John, I thought that this was old territory, and that a gateway
didn't (and shouldn't) need to look at the type field to encode a
body part.  Instead, there are five possible states for transport
encoding: 8bit (text), 7bit (text), binary, base64, and quoted-printable.


This should provide all the necessary information that a gateway
would need to know about a body part; there is no reason why a
gateway needs to look at the type (except for multipart...).


First of all, it depends on what you mean by gateway.  A gateway for RFC XXXX 
to 
X.400 certainly needs to look at the content-type field, so it can recognize
things that X.400 supports in its own fashion (like fax) and generate the
appropriate X.400 body parts.

On the other hand, even an 8-to-7 gateway should probably try to 
distinguish between body parts that are human-readable
(content-types text and perhaps text-plus) encoding these
as quoted-printable, and encoding other 8-bit parts as base64.

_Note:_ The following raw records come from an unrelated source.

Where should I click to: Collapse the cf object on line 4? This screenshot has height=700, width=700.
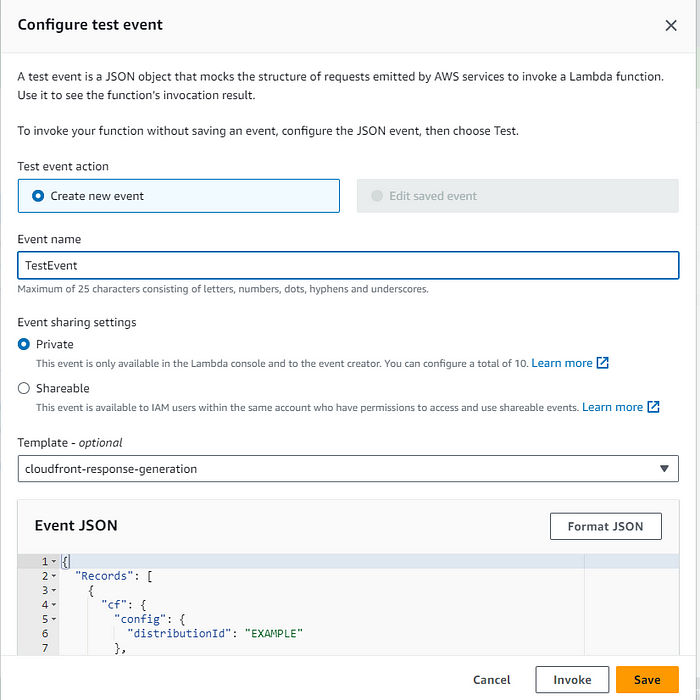coord(54,605)
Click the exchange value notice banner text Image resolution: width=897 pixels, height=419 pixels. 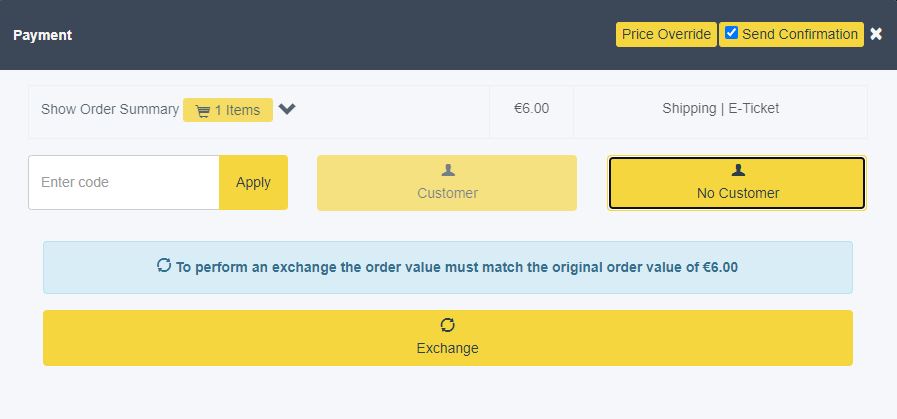pos(457,267)
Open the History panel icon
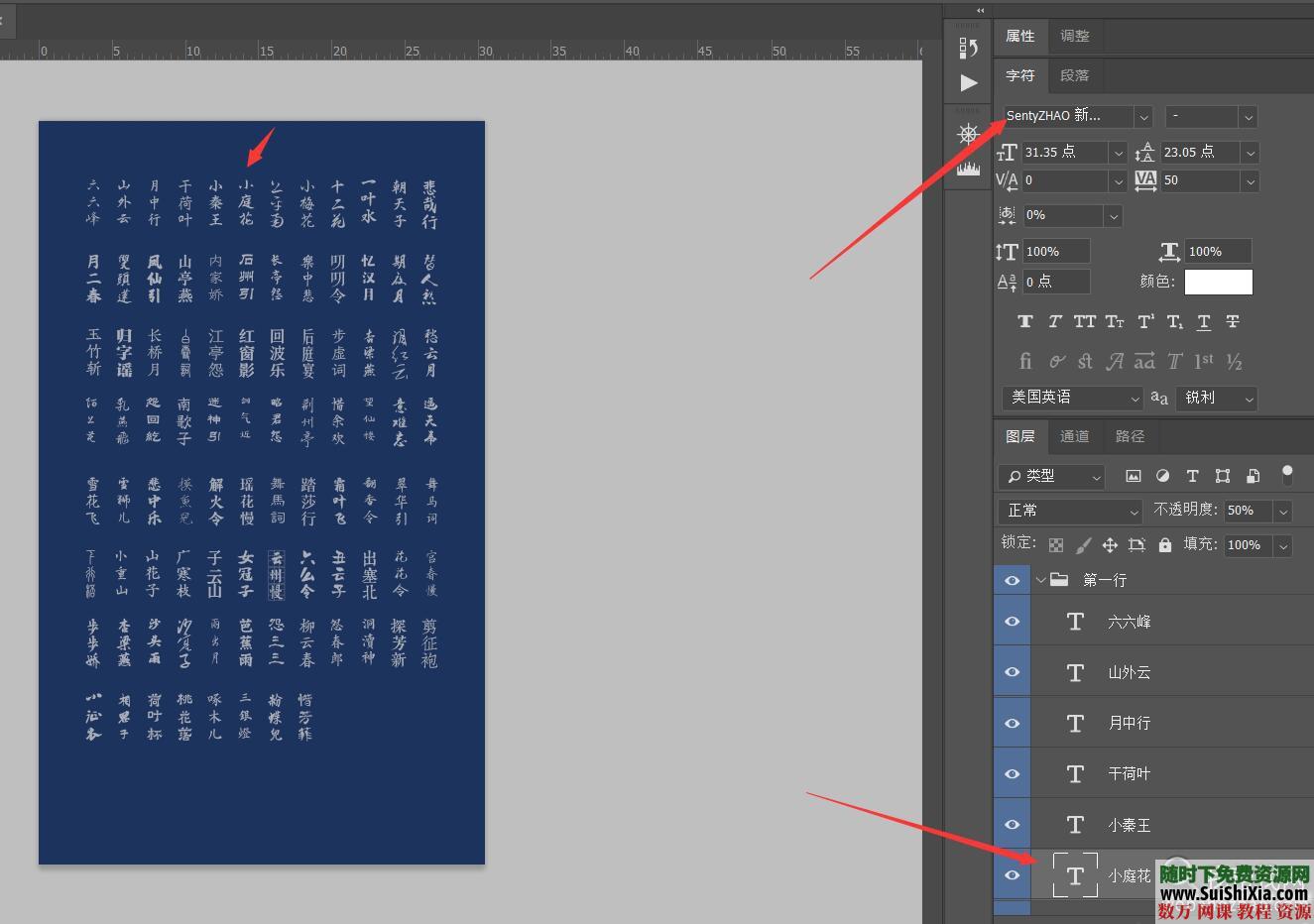Viewport: 1314px width, 924px height. (968, 47)
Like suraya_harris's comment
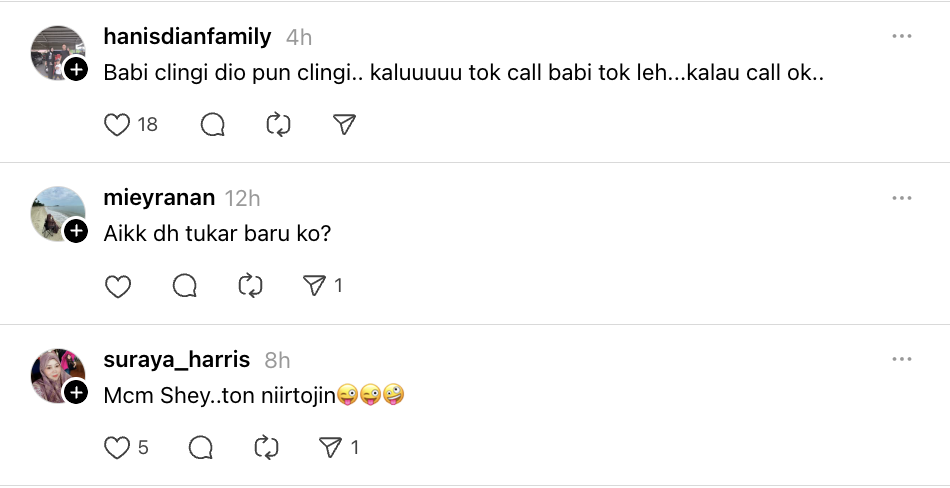 (118, 447)
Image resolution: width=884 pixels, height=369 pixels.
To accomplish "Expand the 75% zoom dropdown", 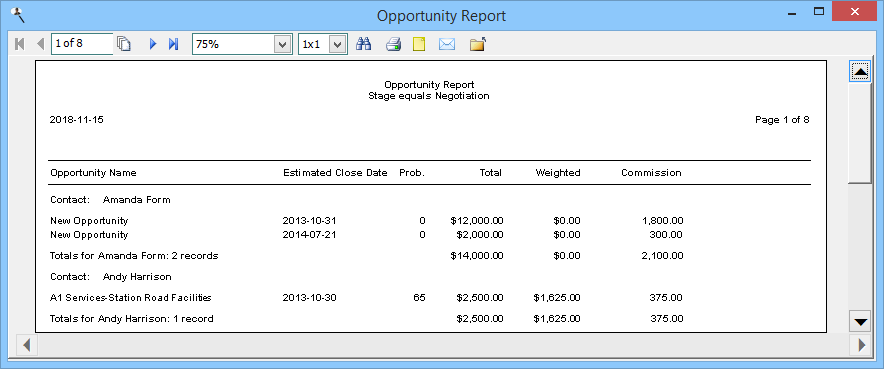I will [282, 44].
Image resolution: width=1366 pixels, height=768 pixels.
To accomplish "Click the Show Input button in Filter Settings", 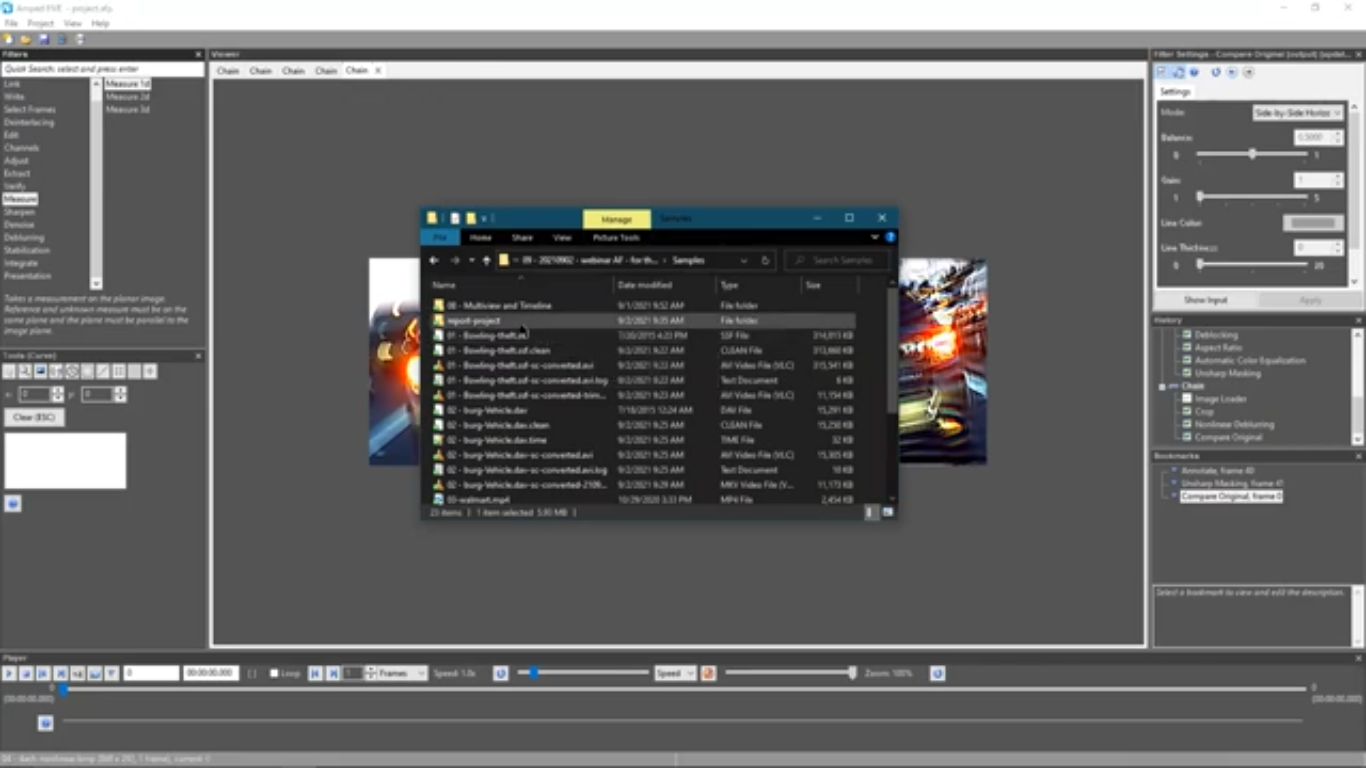I will click(x=1204, y=299).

Having a small set of top-level types is also useful for the recipient's UA.
Even if it doesn't support text/mnemonic, it can still look at the top-level
type of "text" and let her read it in encoded form.    Similarly for the
top-level type of "message". 

I feel that we should encourage a large set of descriptive type/subtype
names, that map all the way down describe a body part well enough to
match it to a application that can show the part to the user.

Agreed, as long as (a) we don't have too many top-level types, and (b) we
don't end up standardizing lots of different ways to represent the same kind of
data.  Better to encourage a particular representation on-the-wire.

Unless the number of types is extremely static, it will be an operational
nightmare to add new parts if you have to upgrade gateways first...

Well, the gateways will have a default behavior for each top-level type,
(which in some cases would do no more than "preserve the bits" in case the
message gets forwarded back into the Internet environment), and specific
translations for the specific types that they understand.